Tuesday, June 14, 2011

Story of Your Life

I love to write stories. When I was 14 I began a medieval story about the Backstreet Boys and a princess named Jennie... there were My Little Ponies in this story, a magical wizard that blew a hole in a castle, and a dragon named Brittanie Speare who tried to take over the whole world.

Over the years there have been many other stories in my brain, not quite as ridiculous as that.  Max the toy bean stuffed horse... I left him in the shopping aisle at Toymart, somewhere in chapter 2, along with his red ball of a side kick, Flat, as they battled an evil brigade of shopping carts. There was also the story of Christie, who, after growing tired of her Stepford perfect, 1950's life, realizes that she is actually a storybook character and decides to escape her book.

I would fall asleep at night walking around the plot of my story. Visiting my characters, talking with them, sitting back and watching them fight or fall in love or fall off cliffs... mostly the latter. Like all my stories in my head, the characters grew so real to me that they seemed part of my actual life.
When I grew to the wise age of 18 the Backstreet Boy story morphed into a real place in Liverpool, England. The troubled, jaded heroine of the story, red haired, blue eyed Jennie Olivander fought through the struggles of a broken family. Then enters her life the rugged, loyal hero of the story, Luke O'Connor. This tall, dark haired, green eyed young man from Scotland helped her through her trials and they fell in love, living happily ever after.

Actually, this story is rather weird because I did end up meeting a person who eerily fit the description of my hero later in life. Our story, I am grieved to say, ended much differently than the fictitious version I dreamed up so long ago in my teenage years. But I still shudder sometimes thinking how close my real life touched the realm of Imagination...what are the odds of that, eh?

I think, some days, I prefer my imaginary world, over the real world. Yes, people die, people are hurt, people are eaten by dragons in stories... but there always seems an orderly point to it, a nobility of purpose. Real life is just messy, confusing, and painful. In life you can't count on foreshadowing to give you hints of the ending of something. You can't depend on hidden symbols, or motifs, or themes to make sense of why things are happening. Life just doesn't follow a pattern. And sometimes real life dragons will eat your best friends. Sometimes the ending isn't happy at all. Sometimes the handsome knight will enchant your heart only to decide that you aren't what he wants after all... and he leaves you trapped in your tower because he'd much rather go rescue a prettier princess, in a different castle. And when life strikes such blows, you are left with the broken, bloody pieces of your heart, trying to understand how it is possible to hurt as badly as this.

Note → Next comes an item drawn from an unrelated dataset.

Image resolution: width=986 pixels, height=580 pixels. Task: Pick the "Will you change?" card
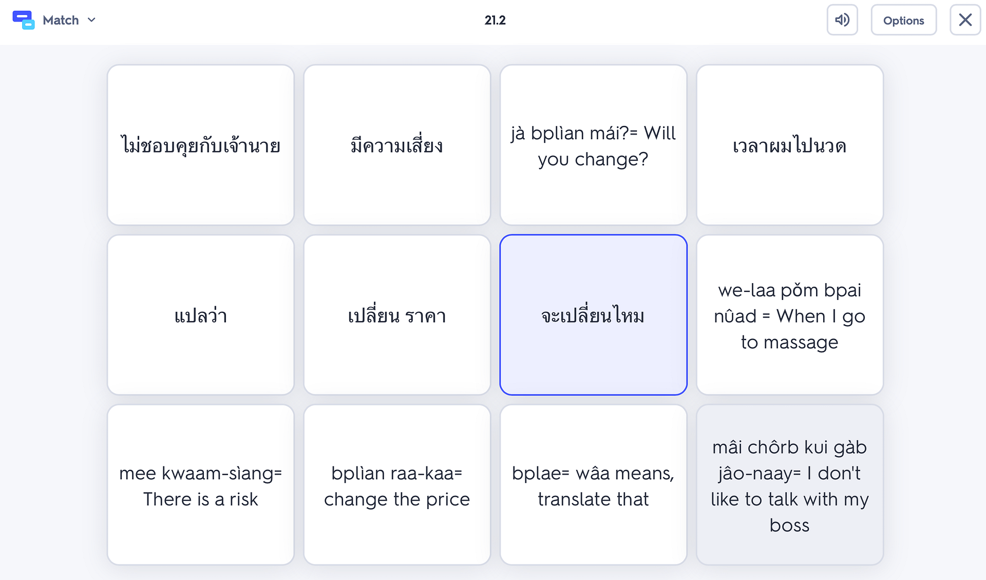coord(593,145)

But then you begin to remember all the things you've forgotten. What it feels like to be free. The dance of joy in your heart when you see how it begins to heal. And on nights that are the blackest, the stars always shine stronger and truer than before. You remember all the chapters you've marched through, all the foes you've defeated, all the little battles in your life that have chiseled and cut and crafted you into a golden piece of refined beauty.  And yes, the Prince Charming may in the end turn out to be the villain, and there may not be a defined ending or a neatly summarized epilogue, but believe me when I say you are living a story. The most incredible story in world, if you chose to view it as such.

It makes you wonder, if the characters in the great stories ever felt as if their own world was as hopeless and messy as yours. And would they, if offered the chance, have given up if they had not been fighting for something stronger, nobler, and bigger than themselves? And like us, they too couldn't see the end, but they fought on, believing firmly that when the final page came it would be worth all the tears and all the miles of pages they toiled through.

And that is how I like to view life. An amazing, beautiful, sometimes tragic, sometimes phenomenal,  fantastic, original, adventurous tale of how you spend your days here upon the earth. You hold the pen. You have the choice. You decide how to write the story of your life! And always remember, as Christians, we have a "happily ever after" waiting upon our final page!